So says Ari Wald, senior technical analyst at Oppenheimer, who argued the electric car maker's "whippy" shares, which surged nearly 4% on Tuesday to a record $471.63, have rendered the stock all but moot for new buyers eager to get in on the rally.
"The stock has really traded in a very erratic manner and with it now beelining higher, we'd say it's probably too late to buy, but too early to sell," Wald said Tuesday on CNBC's "Trading Nation."
Tesla's trajectory has indeed been one peppered by big swings. The stock declined for much of 2019, racking up a more than 26% loss by October, before erasing the losses with a 97% rally in the last three months. Tesla shares closed at $469.06 on Tuesday.

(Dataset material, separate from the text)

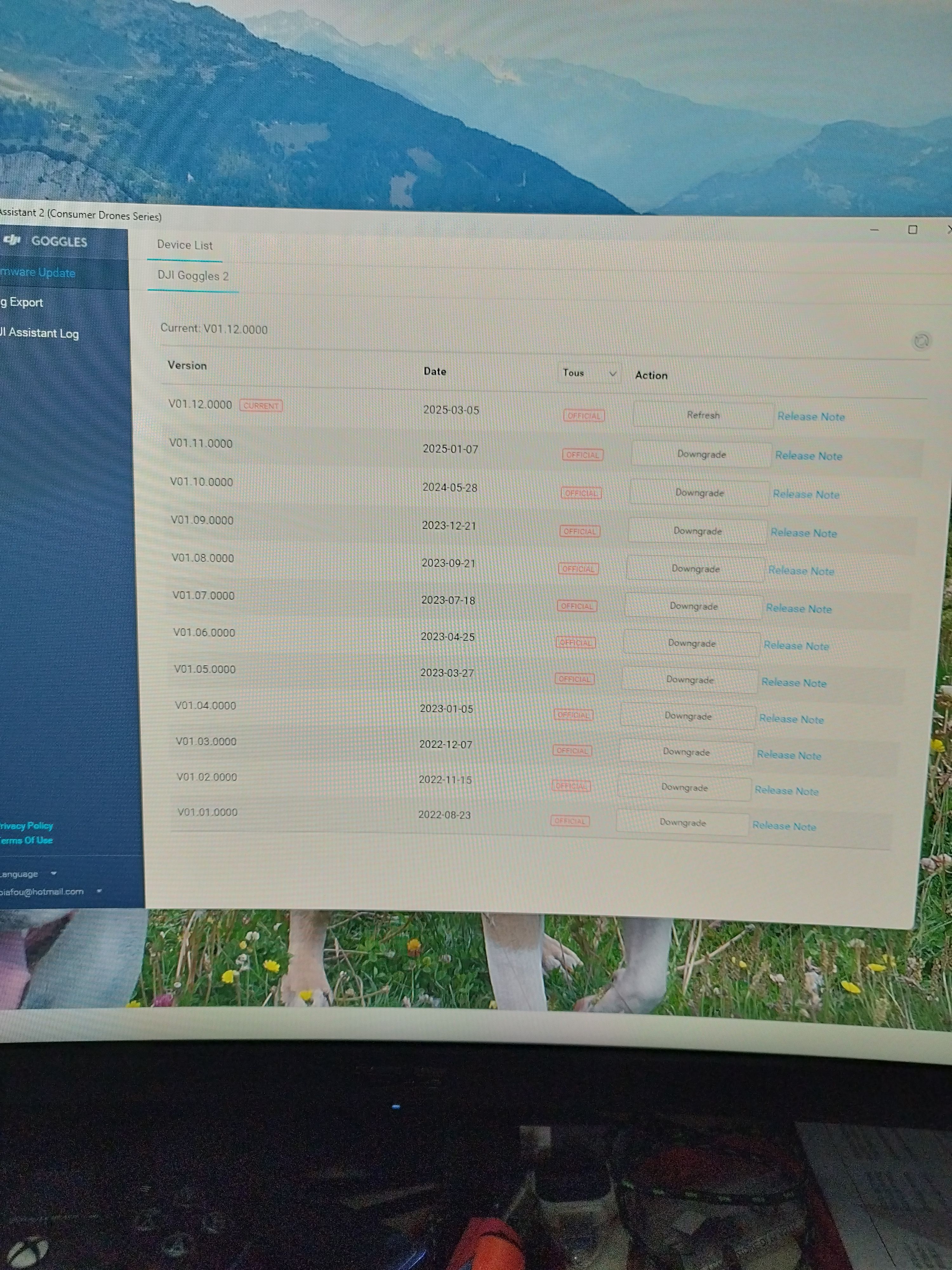Open Firmware Update in sidebar

pos(38,273)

Wald pointed to one particular chart to highlight Tesla's overheated condition: a chart tracking the percentage by which Tesla has deviated from its 200-day moving average in the last seven years.
"The stock [is] currently trading 71% above its 200-day average. That's the highest reading over the last six years, indicating it's overbought, not necessarily — and really far from — a tactical idea here," Wald said. "But on the flip side, we'd also point out from that chart that that stock stayed above 100% ... over a five-month period over May to October of , indicating being overbought isn't necessarily a reason to sell the stock either."
With no "strong signal" pointing in either direction, Wald left his Tesla argument there: not quite hot enough to sell, but far too overheated to buy.
Quint Tatro, chief investment officer of Joule Financial and a "big fan" of Tesla and its CEO, Elon Musk, said in the same "Trading Nation" interview that he couldn't find a substantive, fundamental way to value Tesla at its current levels.
"You can't, but that's OK. That's what makes a market," Tatro said. "I've owned this stock in the past, I've traded this stock, but it's virtually impossible at this juncture to apply any sort of fundamental rationale to owning a company like this."
His advice was one of the few ways he saw investors being able to buy and hold onto a whipsawing stock like Tesla.
"I think that if an investor really wants to be buying and holding this and buying into the vision, they do so on dips, they do so months ago when it looked like the company was really going to fall apart," Tatro said. "They dollar-cost average and they just hold on for a very, very long time. But as far as a fundamental investment thesis, there just isn't one. But go Tesla. I'm a big fan."
Later Tuesday, Argus Research raised its 12-month price target on Tesla to the highest Wall Street's seen yet: $556 a share.